§ **Work to be completed**: List every ring-closure or attack mode designated by a ring-size label (such as one ending in "-dig" or "-trig") in the passage on gold(I)-catalyzed dihydrobenzo[b]thiepine synthesis.

Whilst minute amounts (5 %) of the furan product could be detected in initial setups, the addition of silver triflate and employment of a binary solvent system (isopropanol/water 4:1 v/v) suppressed it entirely and was optimal for the dihydrobenzo[b]thiepine formation (see SI for details). Hence, 2 a (along with its isomer 2 a’) was isolated in 77 % yield.36

To investigate the scope of our reaction, we first screened variations in the northern 1,3‐dicarbonyl substituent. We found that electron‐neutral, ‐rich, and ‐poor aromatics were all well tolerated (Figure 1, 2 a–c). Interestingly, the p‐NO2 substituted sulfonium ylide 1 c required higher temperature (50 °C) than the rest of the substrates to reach full conversion. This might be ascribed to the decreased nucleophilicity of the ylidic carbon, due to better delocalization of its formal negative charge. Moreover, the aliphatic β‐keto esters 1 d and 1 e delivered the benzothiepine in satisfying yields, too.

Figure 1

Scope of the AuI‐catalyzed dihydrobenzo[b]thiepine synthesis. All yields are isolated yields after column chromatography. Reactions were carried out in 0.2 mmol scale. [a] Formation of isomer 2’ resulted in an inseparable mixture. Given ratios determined by NMR after isolation. [b] Reaction at 50 °C.

We then devised a competition experiment by subjecting the sulfonium ylides 1 f and 1 g, bearing a propargyl and an allyl ester‐substituted ylidic C‐atom to our reaction conditions, respectively. In previously reported gold(I)‐catalyzed processes, propargyl‐ and allyl‐tethered diphenylsulfonium ylides were readily transformed into the corresponding furans31 and cyclopropanes,29 respectively. Following this reactivity, 1 f would react to the corresponding furan 2 f’’ through an initial 5‐exo‐dig attack of the ylidic carbon onto the gold(I)‐activated triple bond followed by a 5‐endo‐trig cyclization along with sulfide release (Scheme 2 a).31 Likewise, 1 g would form cyclopropane 2 g’’ after an initial 5‐exo‐trig attack of the ylidic C‐atom onto the gold(I)‐activated double bond with a subsequent 3‐exo‐tet cyclization concomitant with sulfide release (Scheme 2 b).29 In contrast to those reports, the presence of the S‐homopropargyl group completely shut down this pathway in both cases examined. Thus, under our reaction conditions we observed complete selectivity towards the formation of dihydrobenzo[b]thiepines, through an initial attack of the ylidic carbon onto the gold(I)‐activated S‐homopropargyl triple bond (cf. also Scheme 3). Hence, the reaction of 1 f and 1 g yielded 2 f/2 f’ and 2 g with the propargyl and allyl moiety remaining intact, respectively.

§ **Information supplied**:
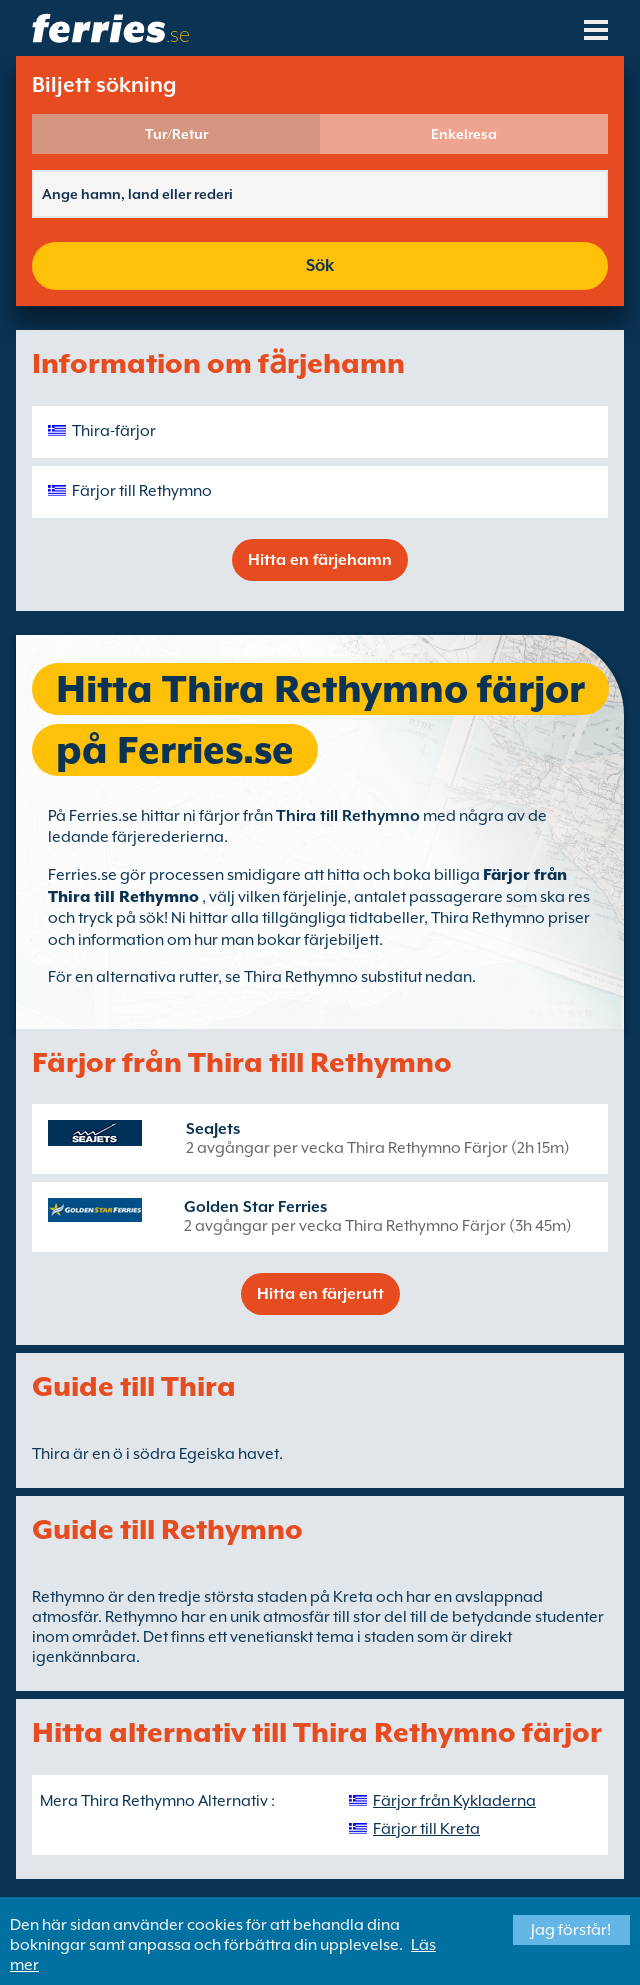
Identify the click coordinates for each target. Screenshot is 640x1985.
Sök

§ **Exercise result**:
- 5‐exo‐dig
- 5‐endo‐trig
- 5‐exo‐trig
- 3‐exo‐tet